Mlliyet Milliyet Blog Milliyet Blog
 
Facebook Connect
Blog Kategorileri
 

14 Temmuz '17

 
Kategori
Futurizm
 

Piri Reis'ten mektuplar-1

Piri Reis'ten mektuplar-1
 

        İLK TÜRK UÇAK GEMİSİ HİNT OKYANUSU'NDA GÖREV YAPIYOR. 

        Yıl 2035.. Cumhuriyetin 112 yılı.. İlk Türk Uçak gemisi çoktan yapılıp Hint Filomuzun sancak gemisi olarak Hint Okyanusu'nda göreve başlamış.  Aşağıdaki bölümlerde gemide işaretçi olarak görev yapan bir Türk askerinin annesine yazdığı mektuplardan Piri Reis'in fenomen macerasını okuyacaksınız..

.......................................   .................................................................................................................. 

            11 Nisan 2035, Piri Reis Uçak Gemisi, Yemen Üssü Açıkları

            Bu sana gönderildiğim gemiden yazdığım ilk mektup anne..Güvenlik nedeniyle telefon görüşmelerimiz çok kısa olacağı için seninle böyle mektupla dertleşeceğiz.Artık acemi birliğim sona erdi. Bir haftadır Yemen’de bulunan Piri Reis Uçak Gemisi’ndeyim. Görev yerim henüz belli olmadı. Yoğun eğitimler alıyoruz. Biraz fazla yoruluyoruz ama ben şikayetçi değilim. Çünkü burası harika bir yer anne. Daha gemiye ilk ayak bastığımda anlamıştım bunu. Bizi rütbesiz bir asker gibi değil, önemli bir misafir gibi karşıladılar. Görevli subay hepimize “Hoş geldiniz arkadaşlar “ deyip doğruca kaptanın yanına götürdü. Doğrusu asansörle köprüye çıkarken asık yüzlü biriyle karşılaşacağımı sanıyordum. Fakat tam aksine gemi komutanımız güler yüzlü, babacan tavırlı bir insan.

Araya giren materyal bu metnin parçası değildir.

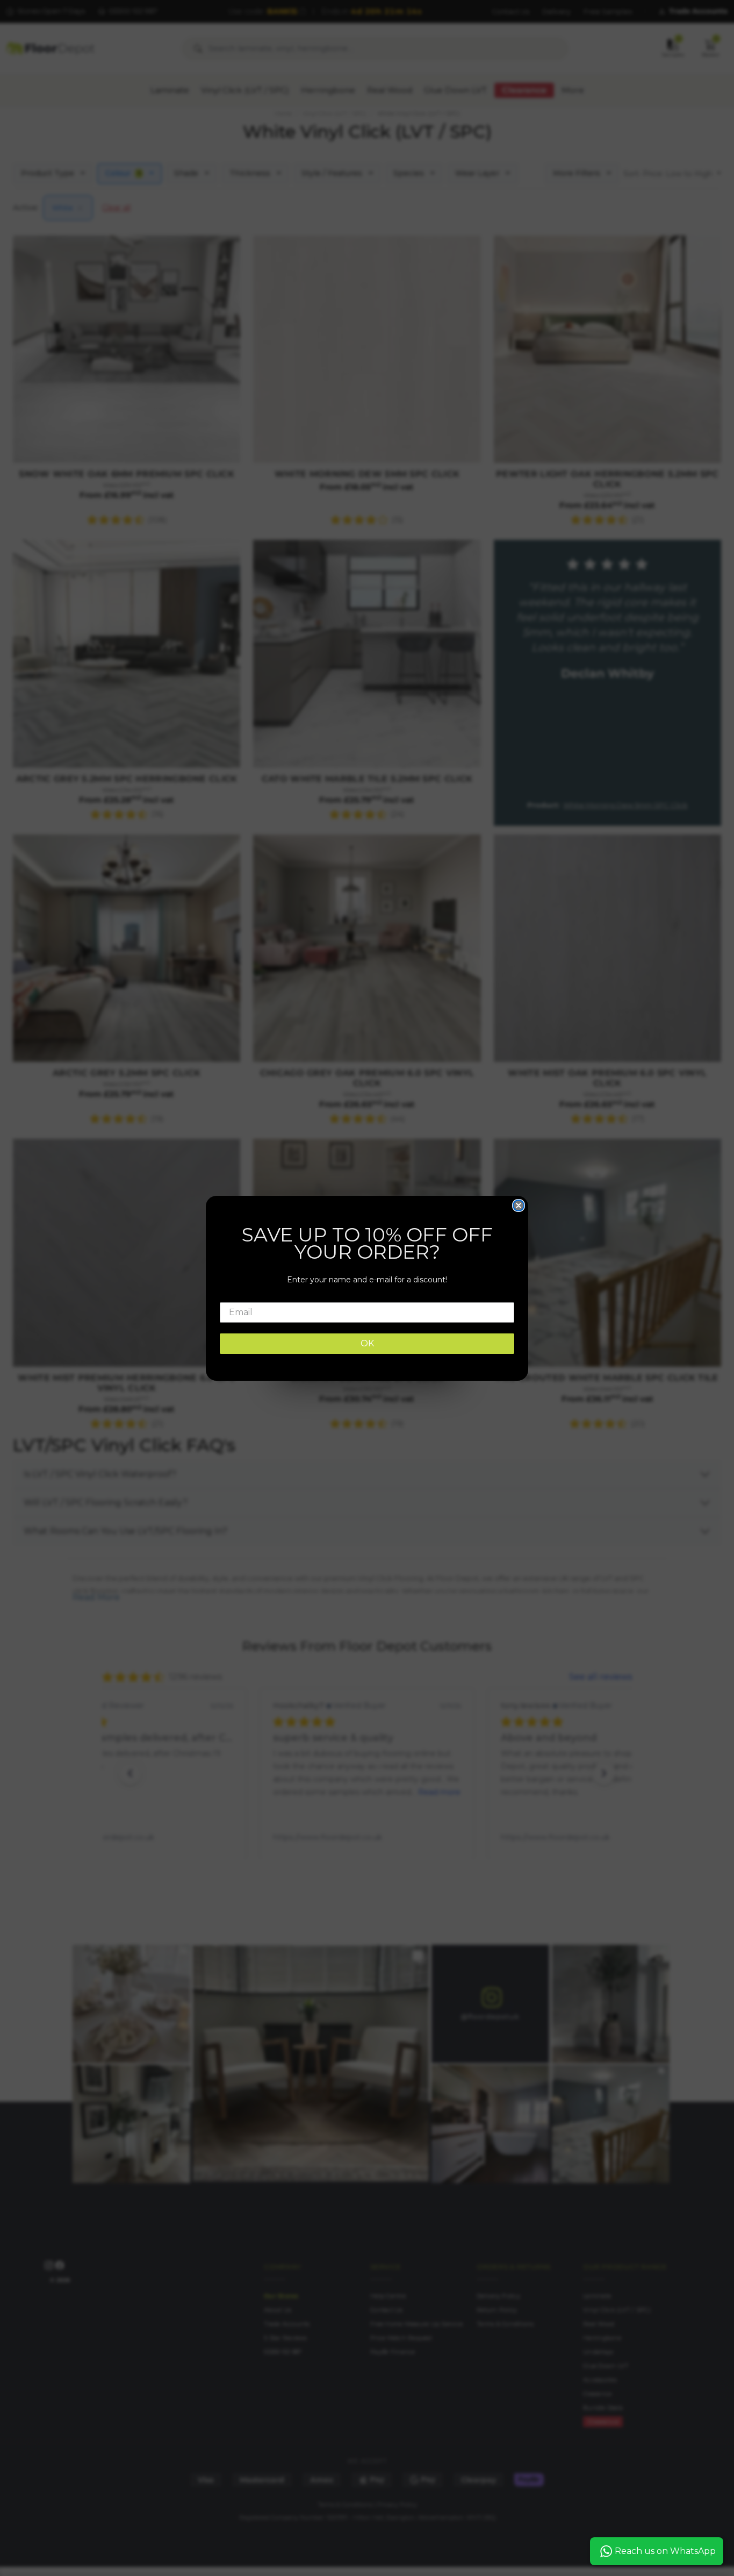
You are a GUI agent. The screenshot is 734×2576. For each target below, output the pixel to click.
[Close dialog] (518, 1205)
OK (367, 1343)
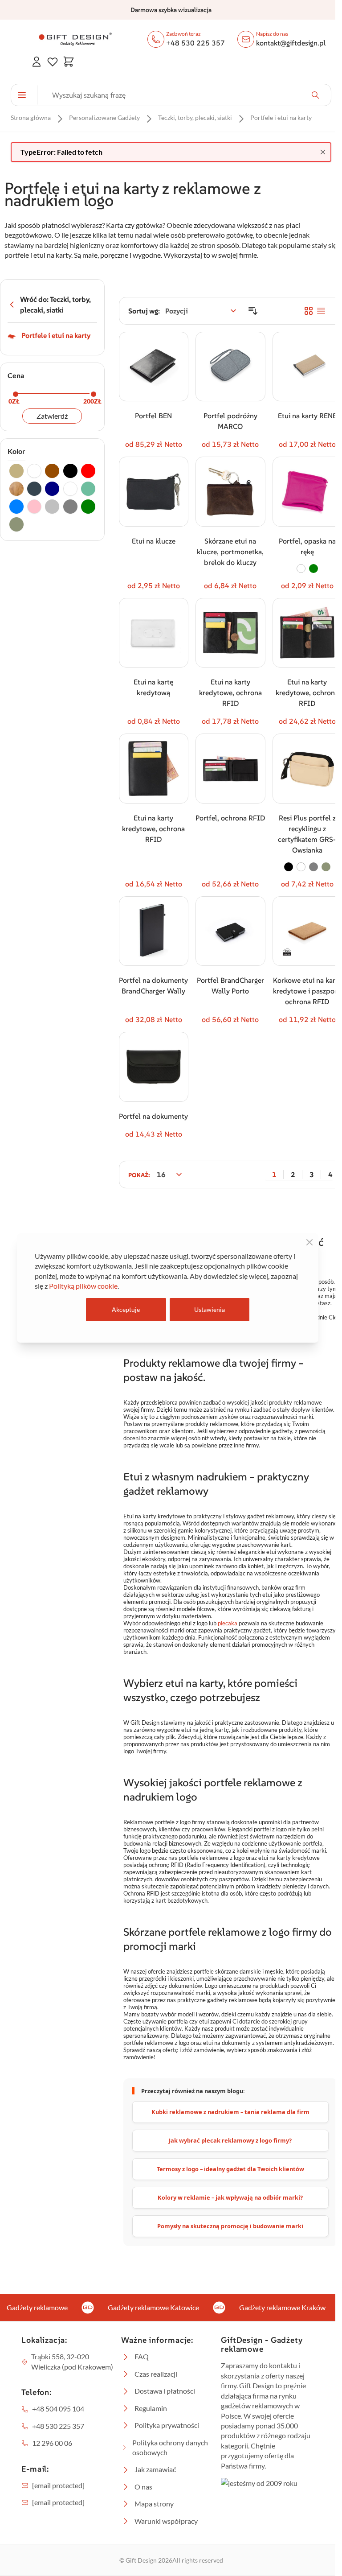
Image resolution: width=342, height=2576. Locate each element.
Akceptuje (126, 1309)
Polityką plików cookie (83, 1286)
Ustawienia (209, 1309)
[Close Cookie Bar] (309, 1242)
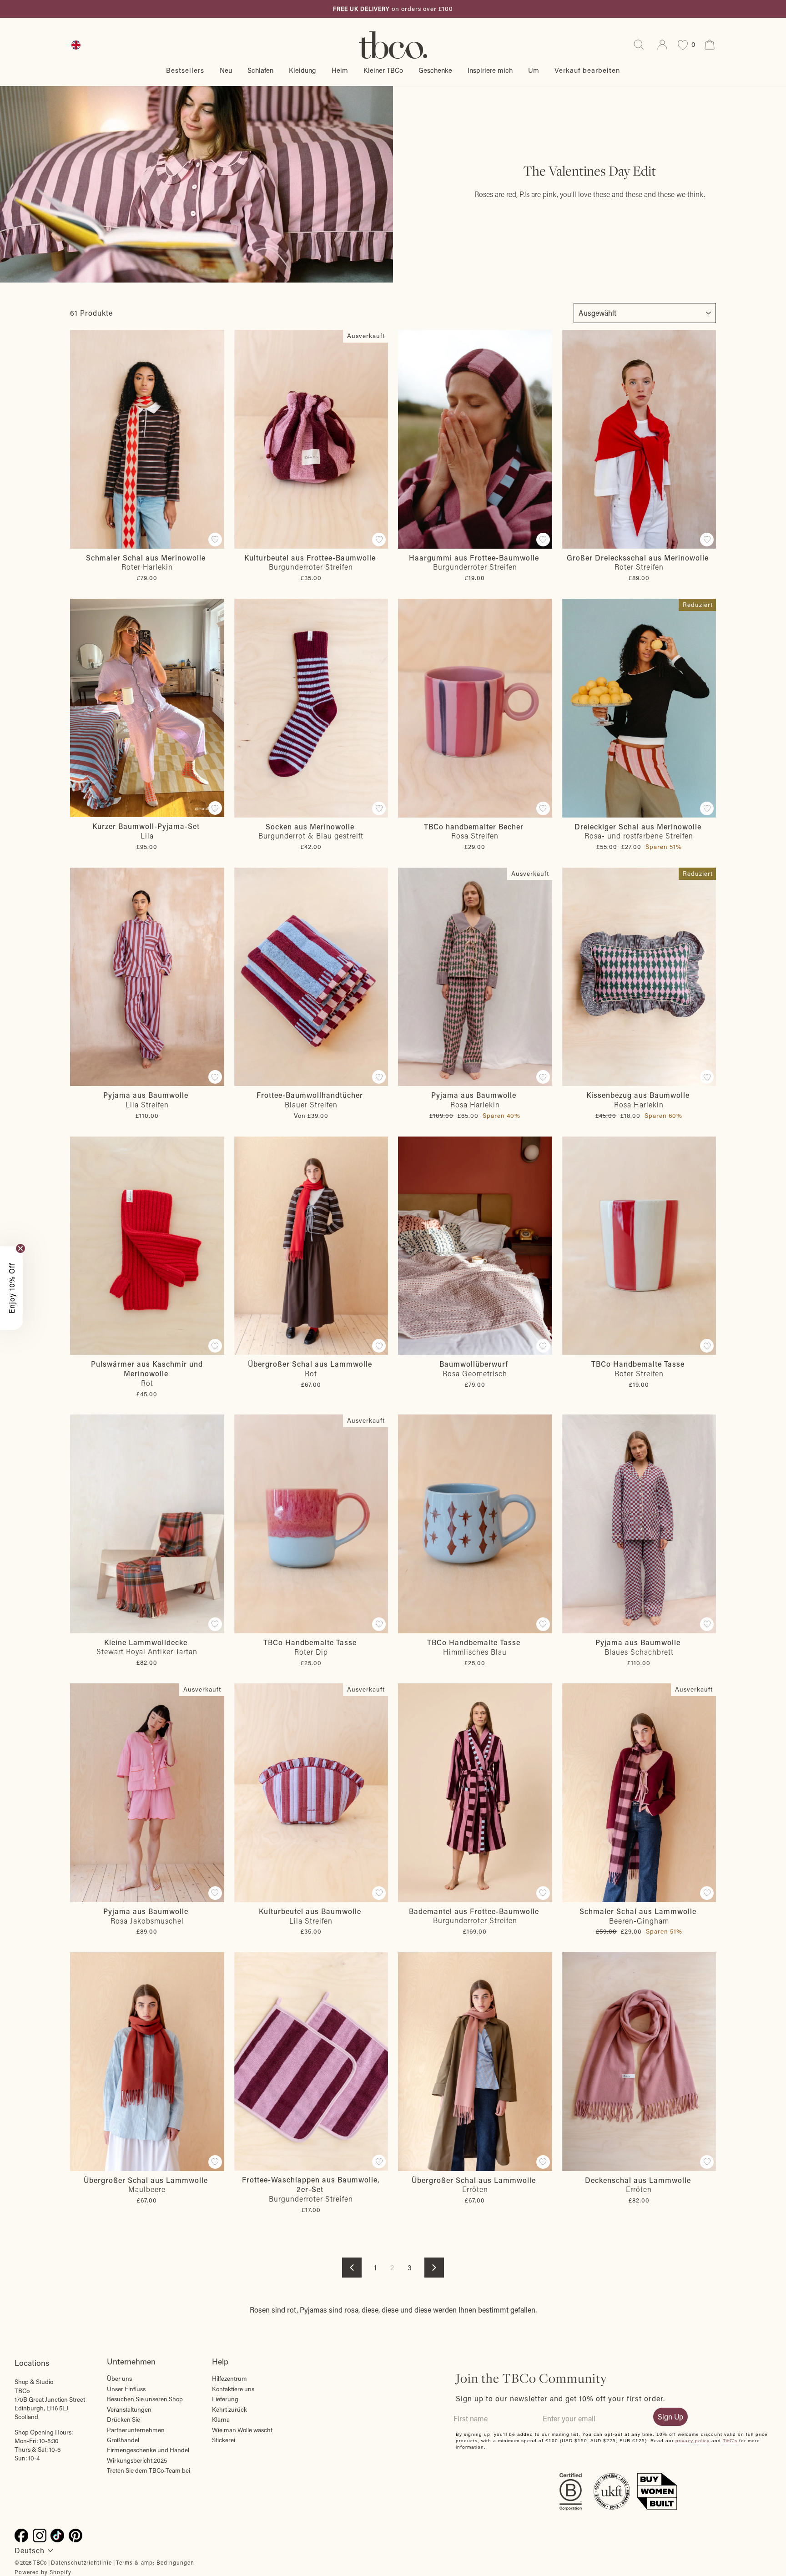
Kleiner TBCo (383, 70)
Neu (226, 70)
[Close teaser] (20, 1248)
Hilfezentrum (229, 2378)
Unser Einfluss (126, 2389)
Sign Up (670, 2416)
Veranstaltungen (129, 2409)
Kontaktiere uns (233, 2389)
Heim (340, 70)
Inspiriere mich (490, 70)
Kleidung (302, 70)
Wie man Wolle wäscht (242, 2430)
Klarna (221, 2419)
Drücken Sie (123, 2419)
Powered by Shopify (43, 2572)
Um (533, 70)
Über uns (119, 2378)
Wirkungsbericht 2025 (137, 2460)
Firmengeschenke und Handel (148, 2450)
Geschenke (435, 70)
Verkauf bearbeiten (587, 70)
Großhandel (123, 2440)
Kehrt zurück (229, 2409)
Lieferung (225, 2399)
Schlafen (260, 70)
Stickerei (223, 2440)
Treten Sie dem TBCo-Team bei (148, 2470)
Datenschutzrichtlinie (81, 2562)
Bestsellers (185, 70)
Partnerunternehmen (136, 2430)
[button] (11, 1288)
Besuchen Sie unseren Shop (145, 2399)
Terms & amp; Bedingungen (155, 2562)
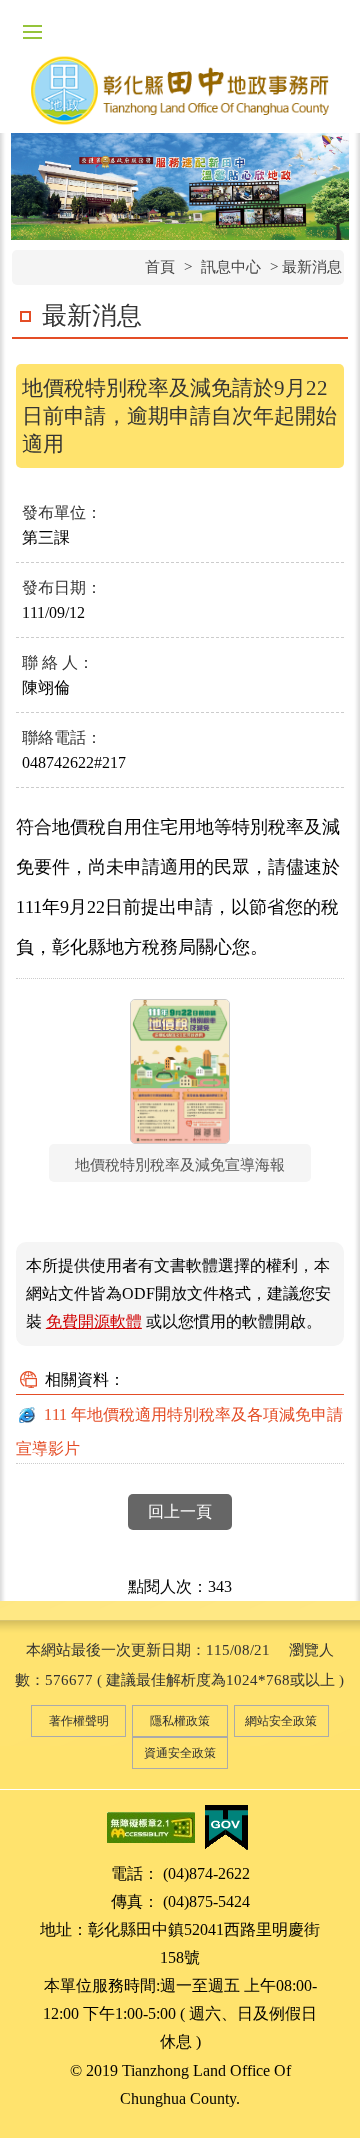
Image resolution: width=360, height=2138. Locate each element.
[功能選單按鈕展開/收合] (32, 32)
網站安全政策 (281, 1721)
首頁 (160, 267)
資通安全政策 (180, 1753)
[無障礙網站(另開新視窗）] (151, 1826)
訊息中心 (231, 267)
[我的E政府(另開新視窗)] (226, 1826)
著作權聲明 (79, 1721)
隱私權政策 (180, 1721)
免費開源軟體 (94, 1321)
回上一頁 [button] (180, 1511)
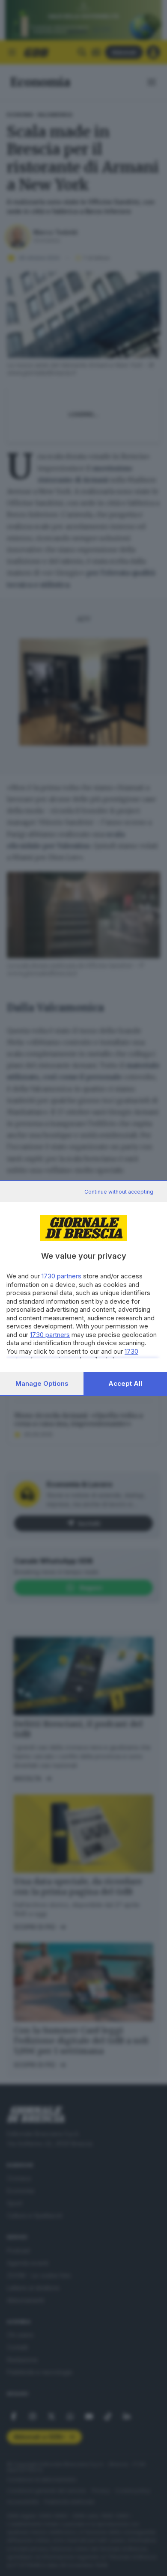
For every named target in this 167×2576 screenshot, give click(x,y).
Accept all (125, 1383)
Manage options (42, 1383)
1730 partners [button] (61, 1276)
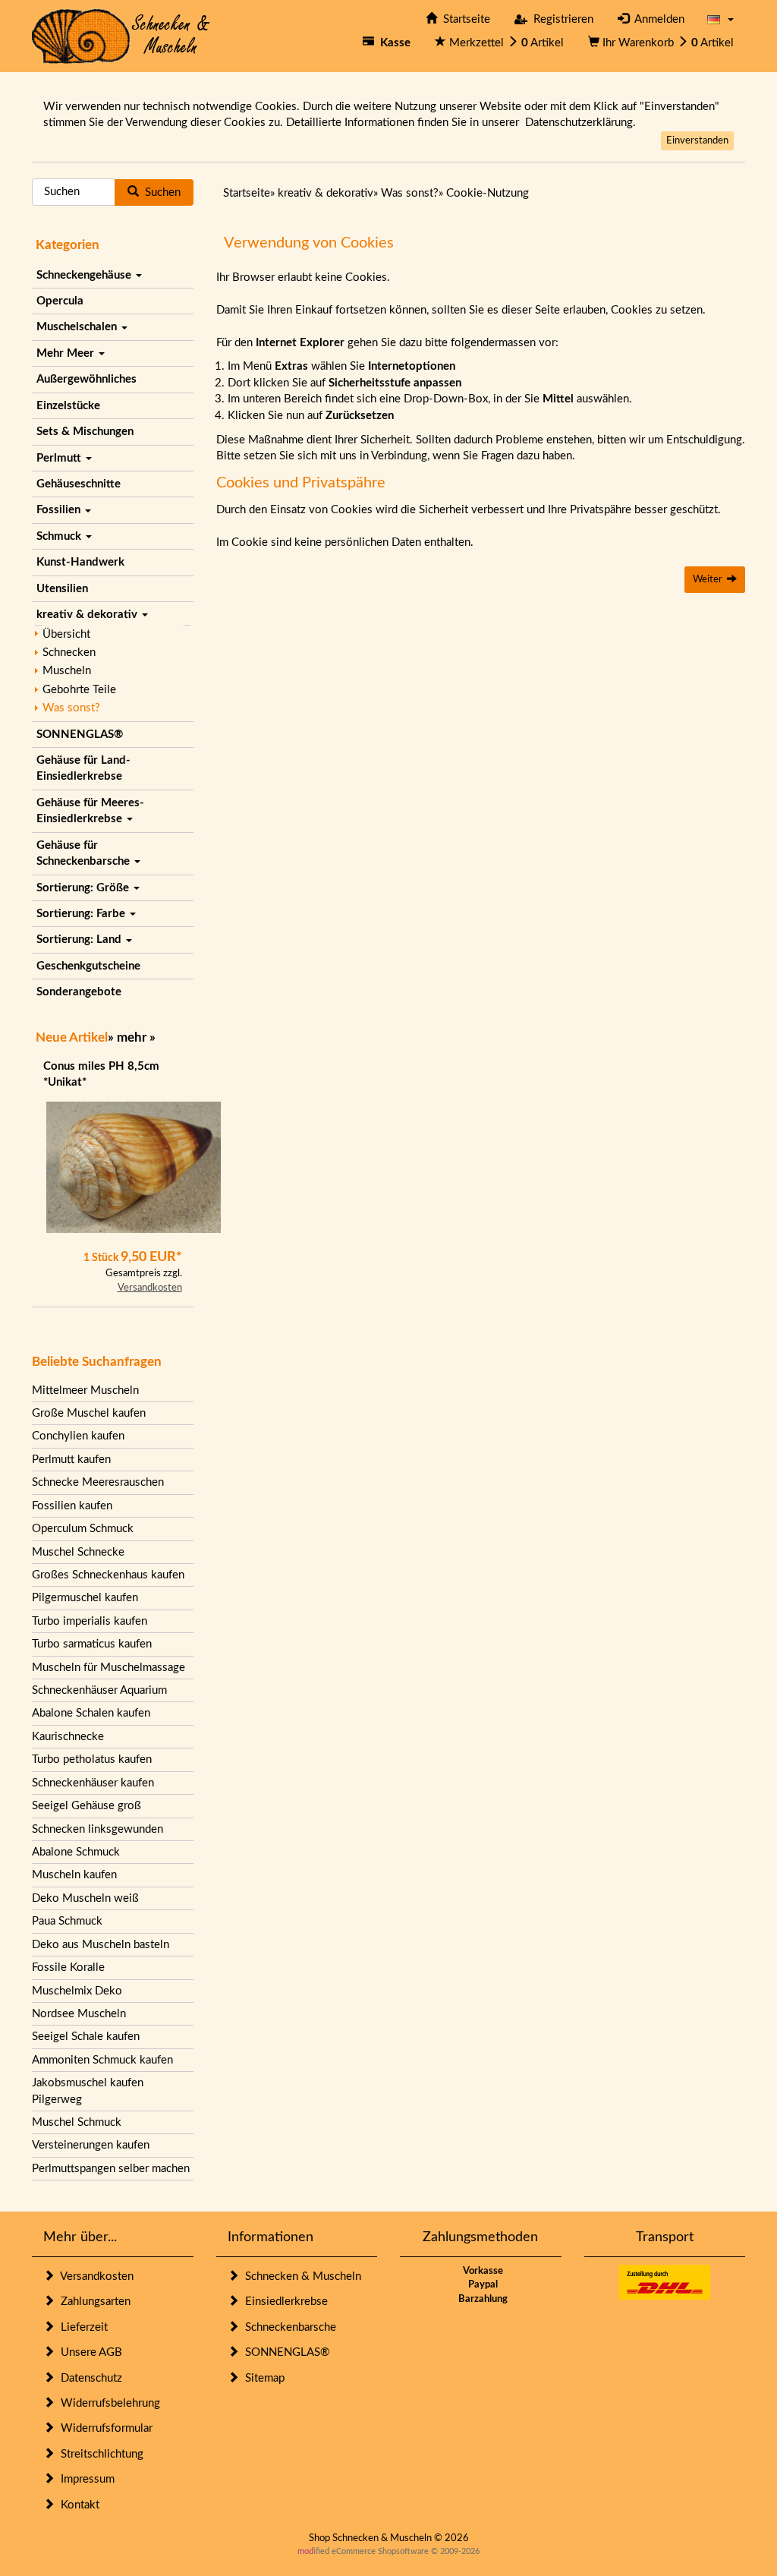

            Sayısız ekran, üç boyutlu  görüntüler ve yanıp sönen ışıklı tablolarıyla bir uzay üssünü andıran köprüde şaşkınlıkla sağa sola bakınırken bizi oturtan kaptan hepimize hitaben bir konuşma yaptı: “ Piri Reis’e hoş geldiniz çocuklar “ dedi. “ Donanmamızın hiçbir gemisi küçümsenemez ama Piri Reis’e geldiğiniz için çok şanslısınız. Siz de yakından göreceksiniz: Burası gerçekten harika bir yer. Ancak bir o kadar da bilgi, disiplin ve çalışma gerektiriyor. Dünyanın çok zor bir bölgesinde görev yapıyoruz. Endonezya’dan Yemene ve Güney Afrika’ya kadar olan çok geniş bir görev sahamız var. Artık küresel bir güç olan Türkiyemizin çıkarlarını canımız pahasına da olsa korumalıyız. Bu yüzden hiçbirimizin hata yapmak gibi bir lüksü yok. Haydi Allah yardımcınız olsun.” Sonra hepimizle tek tek el sıkışarak kapıya kadar yolcu etti. Tekrar eğitim yerine geldiğimizde moralimiz zirveye çıkmıştı.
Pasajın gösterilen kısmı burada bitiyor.